> [Task]:
Could you copy exactly the lines from the one containing "Open the RAMMon desktop shortcut" through the last line of the records below, leaving out any pictures?

(Stored items)
= Beginning of Section =

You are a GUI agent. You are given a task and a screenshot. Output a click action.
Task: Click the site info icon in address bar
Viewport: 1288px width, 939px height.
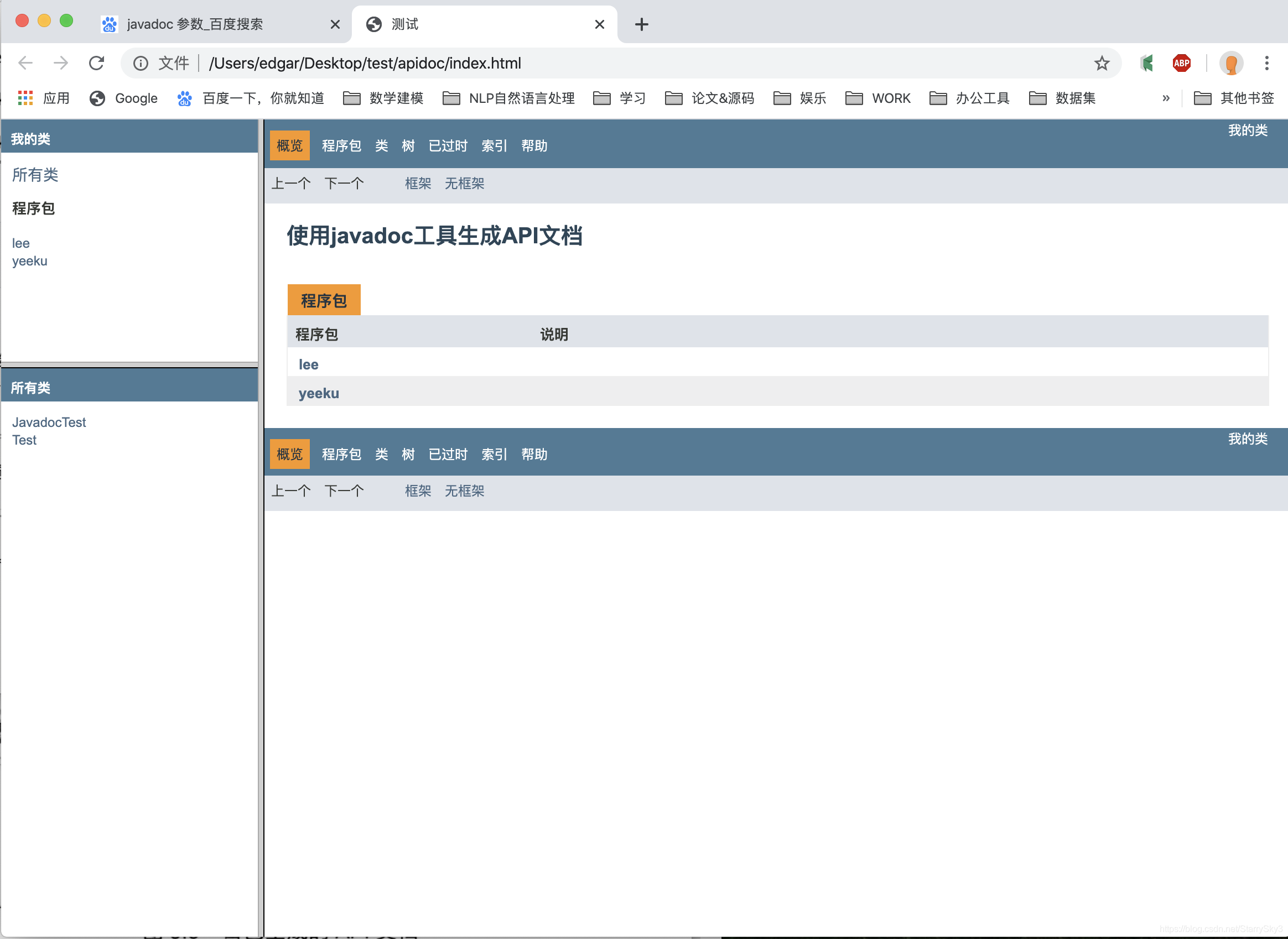pyautogui.click(x=141, y=63)
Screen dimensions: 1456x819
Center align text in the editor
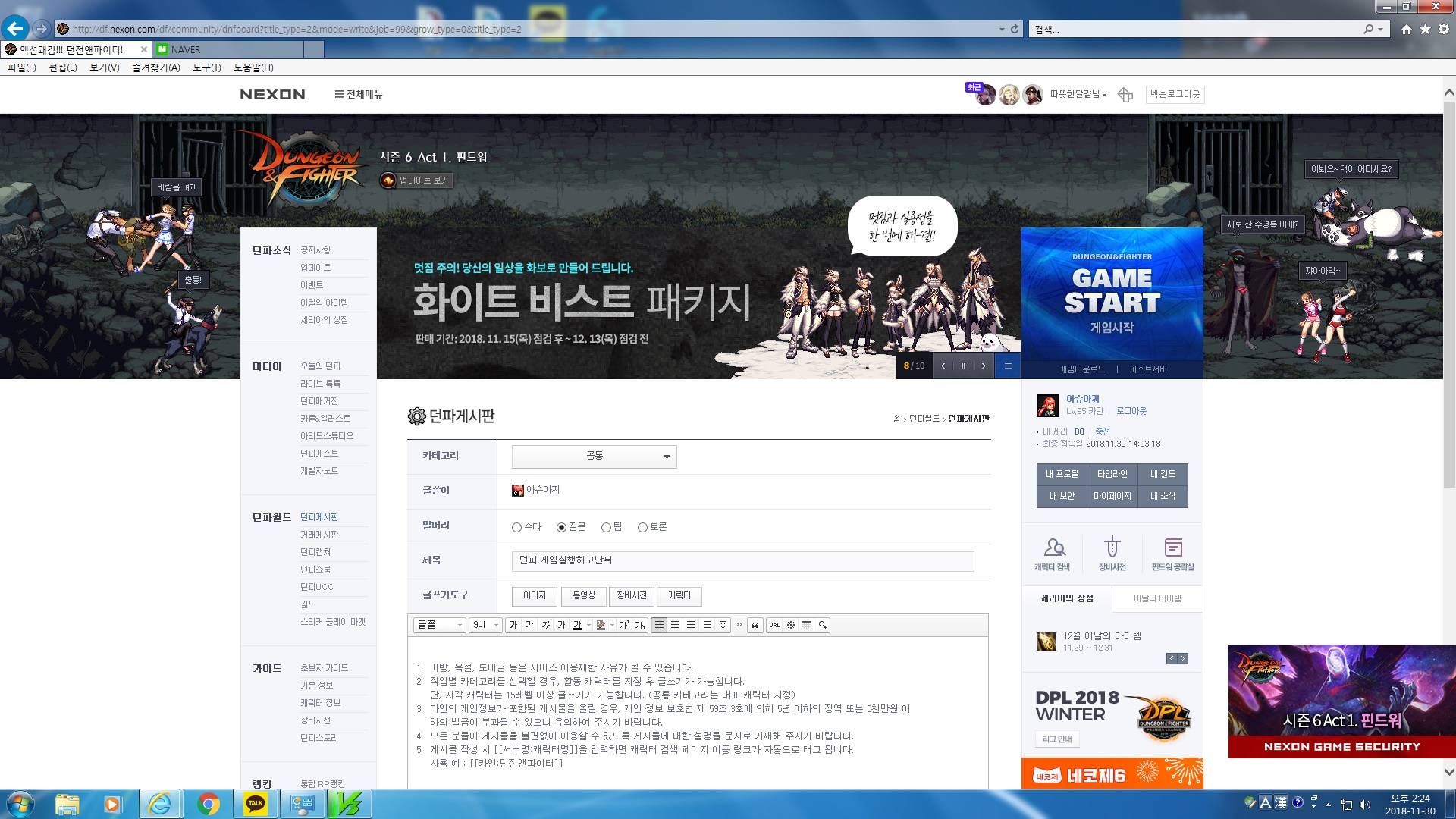[675, 625]
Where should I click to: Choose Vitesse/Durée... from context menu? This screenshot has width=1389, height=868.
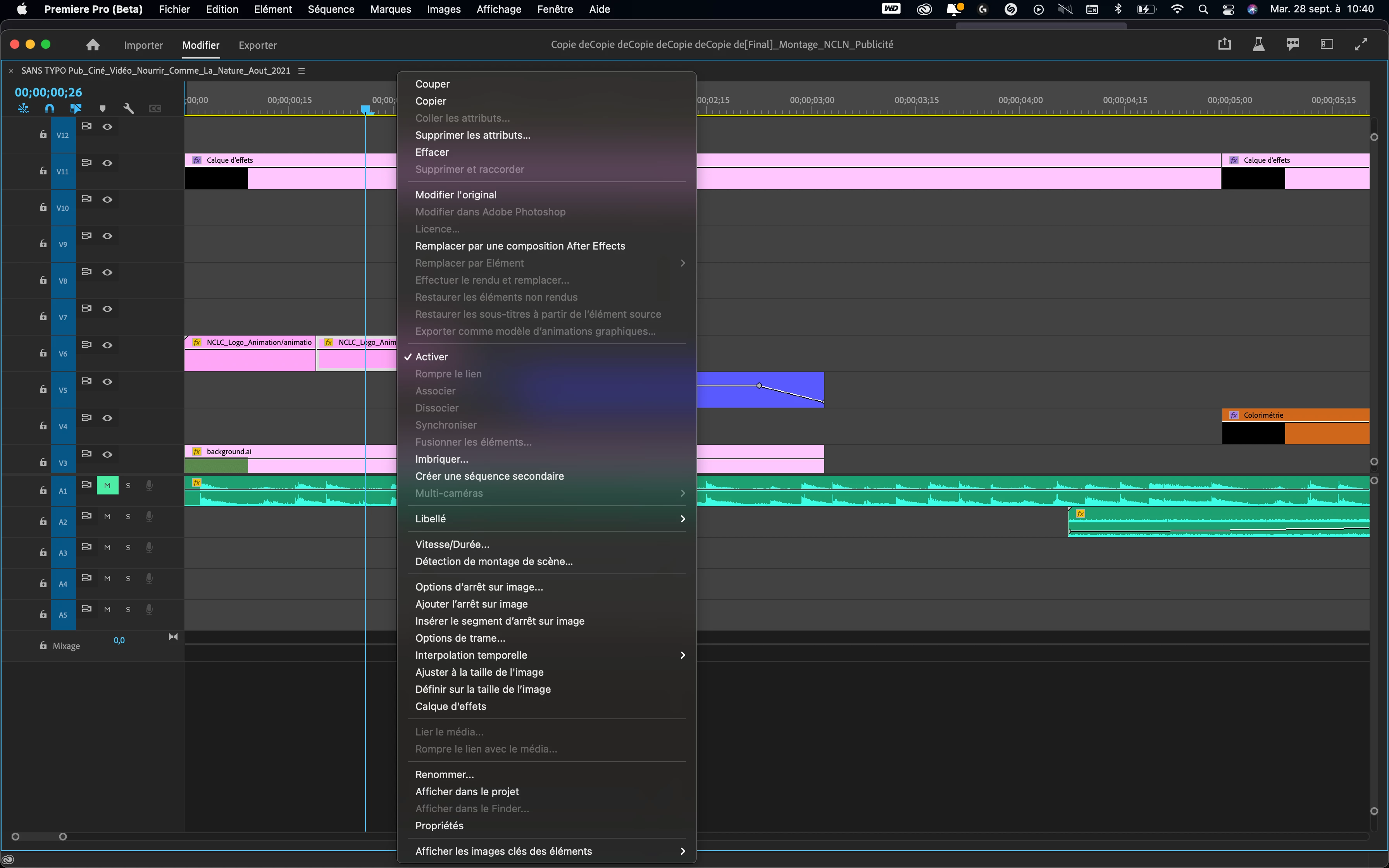(x=452, y=544)
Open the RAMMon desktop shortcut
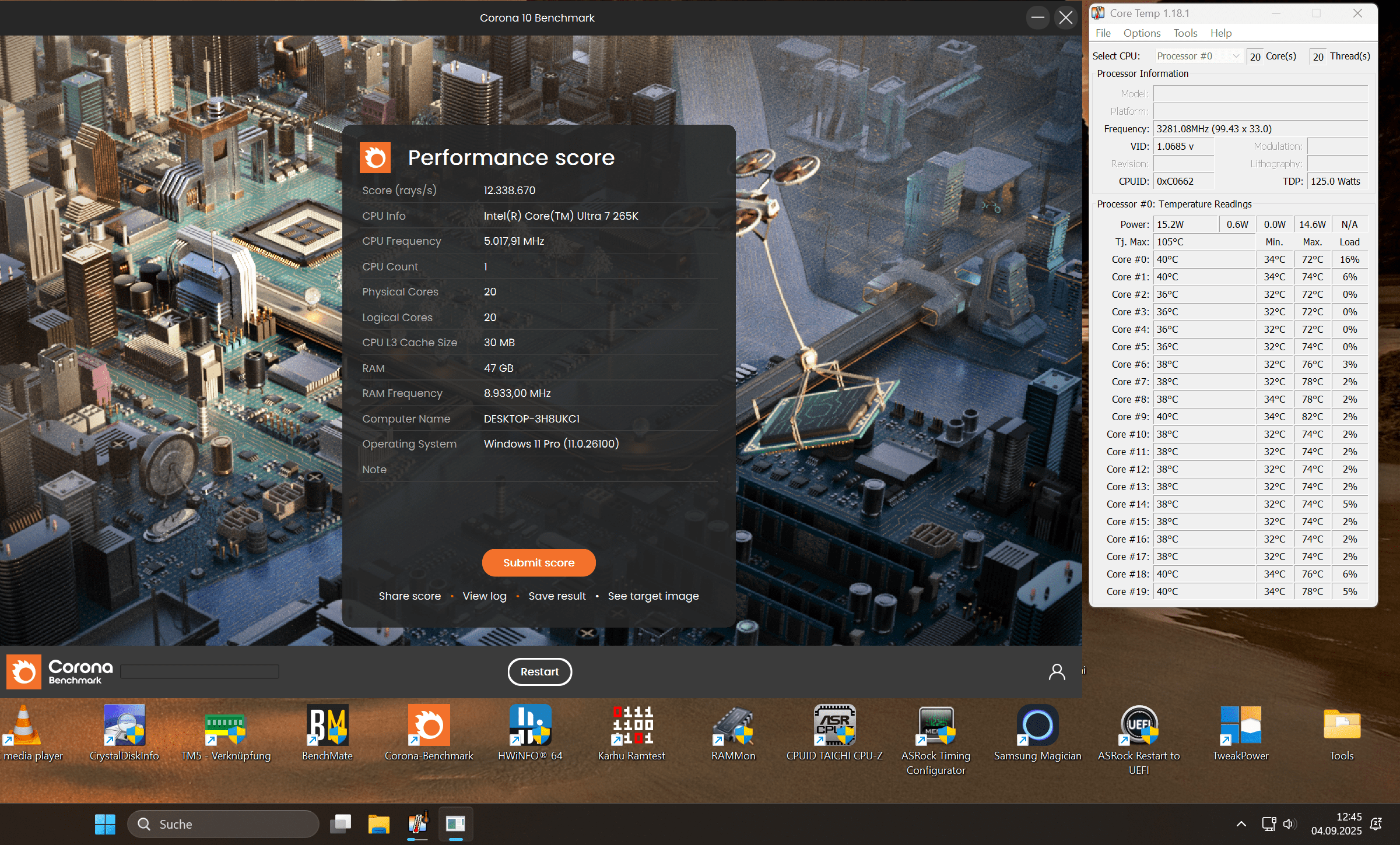This screenshot has width=1400, height=845. tap(733, 726)
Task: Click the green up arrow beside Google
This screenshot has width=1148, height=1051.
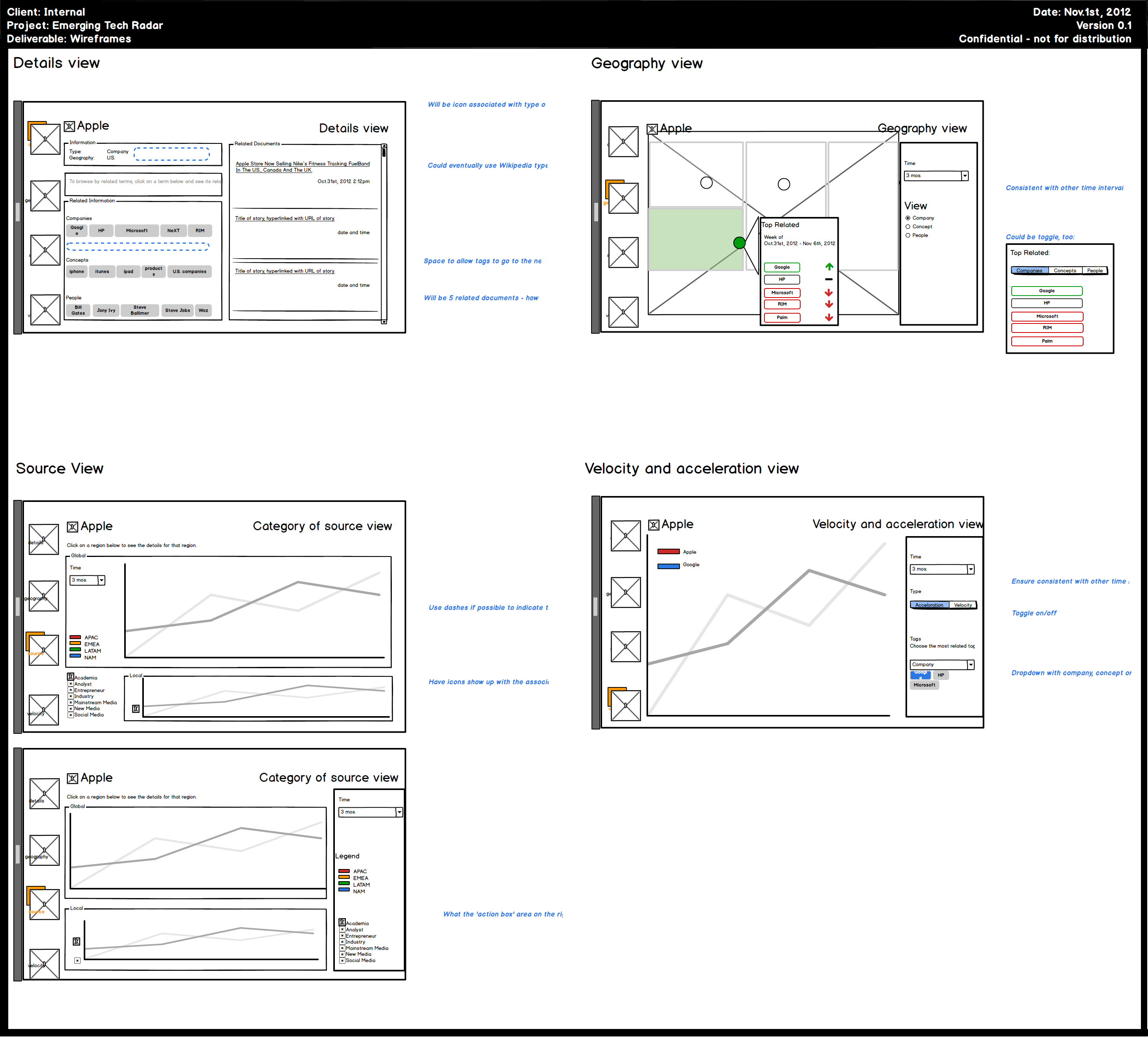Action: coord(829,267)
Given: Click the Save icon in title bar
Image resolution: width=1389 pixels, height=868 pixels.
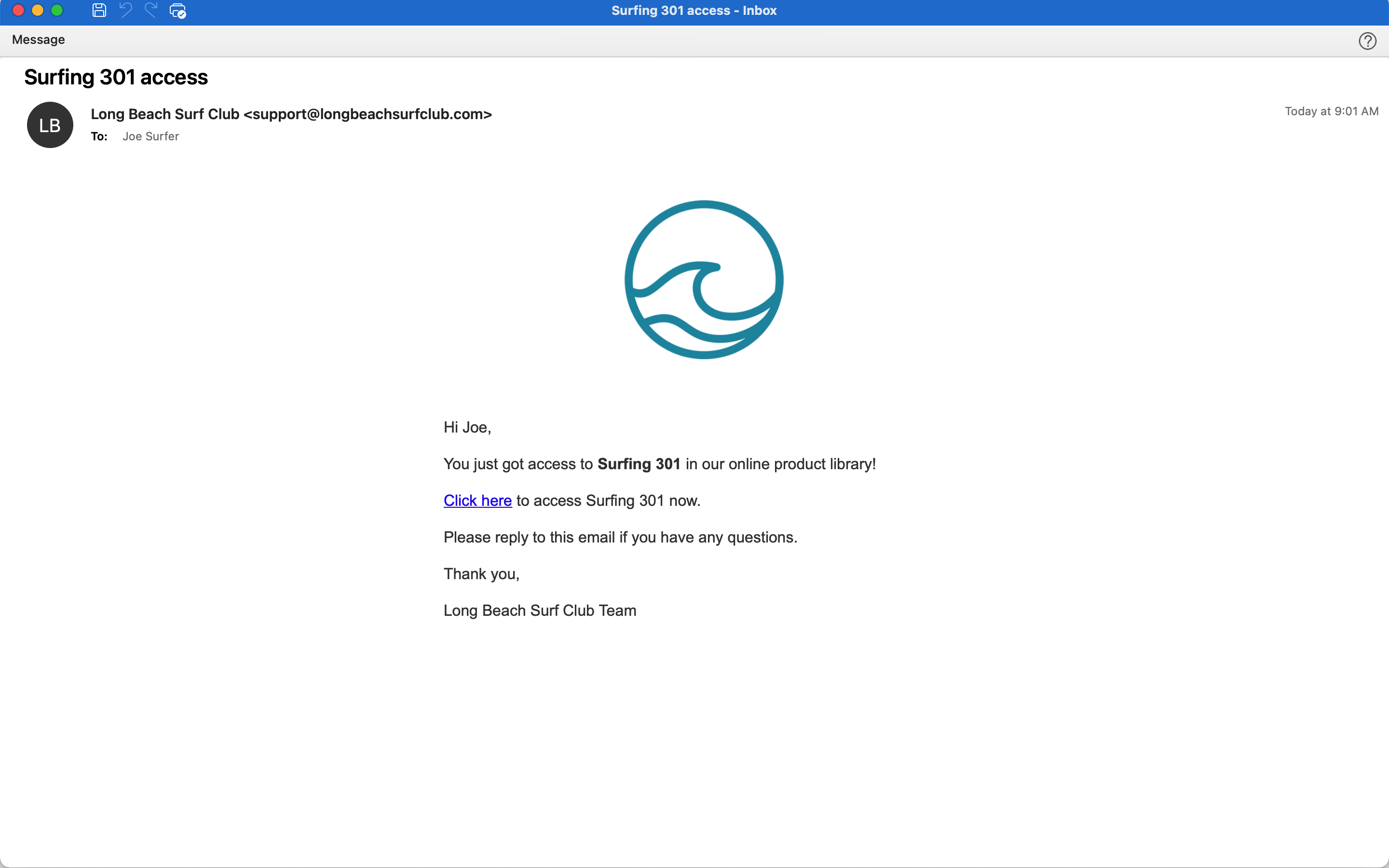Looking at the screenshot, I should [x=99, y=10].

= End of Section =

> [Response]:
Open the RAMMon desktop shortcut
This screenshot has width=1400, height=845. tap(733, 726)
Task: Click the green up arrow beside Google
This screenshot has width=1148, height=1051.
Action: coord(829,267)
Given: Click the Save icon in title bar
Image resolution: width=1389 pixels, height=868 pixels.
Looking at the screenshot, I should [x=99, y=10].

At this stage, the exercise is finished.